Prosigue el artículo sobre los parques eólicos cubanos que resistieron el huracán Sandy a partir de su última oración.

→ FRAGMENTO PROPORCIONADO
════════

Los parques eólicos cubanos resistieron el embate del huracán Sandy
Antes de llegar a Nueva York, el huracán Sandy pasó por el Caribe, devastando regiones de varios países y provocando la muerte de decenas de personas. En Cuba, Sandy destruyó muchas casas y el suministro eléctrico quedó cortado en algunas zonas. Pero, a pesar de su fuerza destructora, Sandy no pudo derribar los dos parques eólicos ubicados en la región más afectada por el huracán.

Estos dos parques están situados en la provincia de Holguín. Uno de ellos, Gibara I, tiene 5,1 MW de potencia, gracias a sus seis turbinas de 850 kW instaladas en 2008. El otro, Gibara II, cuenta con los 4,5 MW de sus seis máquinas de 750 kW instaladas en 2010.

Ambas instalaciones fueron fuertemente sacudidas por el huracán, con vientos de más de 180 km/h. Tras la primera inspección, el gobierno cubano informó, en un encuentro en La Habana con la World Wind Energy Association (WWEA), que ninguno de los dos parques había sufrido el menor daño y que siguen suministrando electricidad a la red local.

════════

→ MATERIAL EXTRAÍDO
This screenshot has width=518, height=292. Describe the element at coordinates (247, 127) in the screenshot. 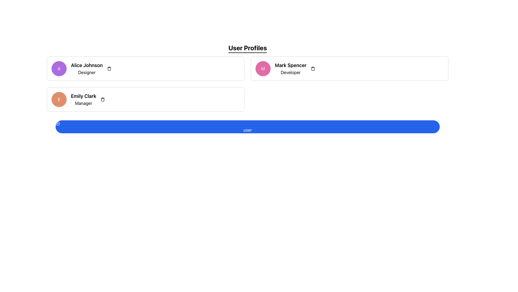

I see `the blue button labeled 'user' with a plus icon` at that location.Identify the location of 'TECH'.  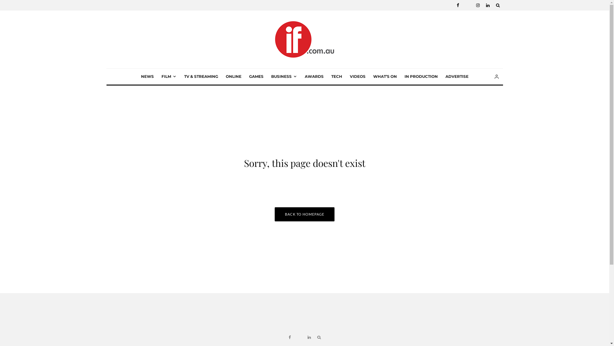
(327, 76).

════════

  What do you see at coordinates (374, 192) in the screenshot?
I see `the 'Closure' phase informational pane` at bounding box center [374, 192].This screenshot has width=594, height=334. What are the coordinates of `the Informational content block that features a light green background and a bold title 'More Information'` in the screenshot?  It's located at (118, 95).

════════

→ RESULTADO DE LA TAREA
Cuando Cuba instaló estos parques, sabía que podían sufrir el impacto de algún huracán debido a la zona donde se ubican, ha señalado Conrado Moreno, copresidente de WWEC 2013 y profesor del Centro de Estudios de Tecnologías de Energías Renovables (CETER). Así, los expertos tomaron todas las medidas necesarias para que resistieran el paso de huracanes. Ahora, Sandy ha demostrado claramente que los parques eólicos cubanos son seguros y fiables incluso en las condiciones más extremas.

Red eléctrica descentralizada

Por otra parte, el hecho de que la red eléctrica cubana sea descentralizada ayudó a minimizar el daño del huracán y sólo una parte relativamente limitada de la isla se quedó sin suministro eléctrico. En el futuro, habrá más energías renovables descentralizadas, de modo que el sistema eléctrico cubano será aún más resistente y estable.

He Dexin, presidente de WWEA, ha felicitado a sus colegas cubanos por haber sabido resolver tan eficazmente el impacto de un huracán. También ha querido destacar que hay otras regiones en el mundo en las que este conocimiento es crucial, tanto en el Caribe como en el este asiático, donde los tifones sacuden regularmente los parques eólicos. Por otra parte, la eólica, junto con otras energías renovables, desempeña un papel vital en la reconstrucción de áreas devastadas por desastres naturales.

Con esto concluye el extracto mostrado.